• Your objective:
Copy the records below exactly, omitting any pictures they contain.

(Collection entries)
################

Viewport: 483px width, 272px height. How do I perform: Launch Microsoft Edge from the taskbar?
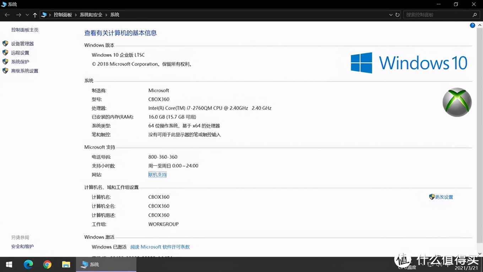pyautogui.click(x=28, y=264)
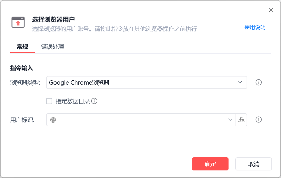Open the 使用说明 help link
The height and width of the screenshot is (178, 281).
click(x=255, y=27)
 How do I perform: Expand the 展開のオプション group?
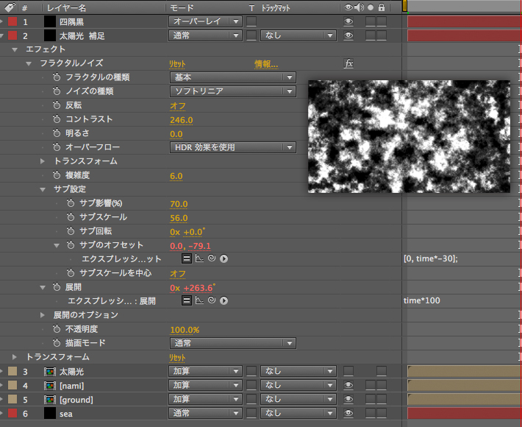pos(43,315)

################

• Task output:
Viewport: 483px width, 272px height. How do I perform: Launch Microsoft Edge from the taskbar?
pyautogui.click(x=28, y=264)
Open the 使用说明 help link
The height and width of the screenshot is (178, 281).
click(x=255, y=27)
 How do I perform: Expand the 展開のオプション group?
pos(43,315)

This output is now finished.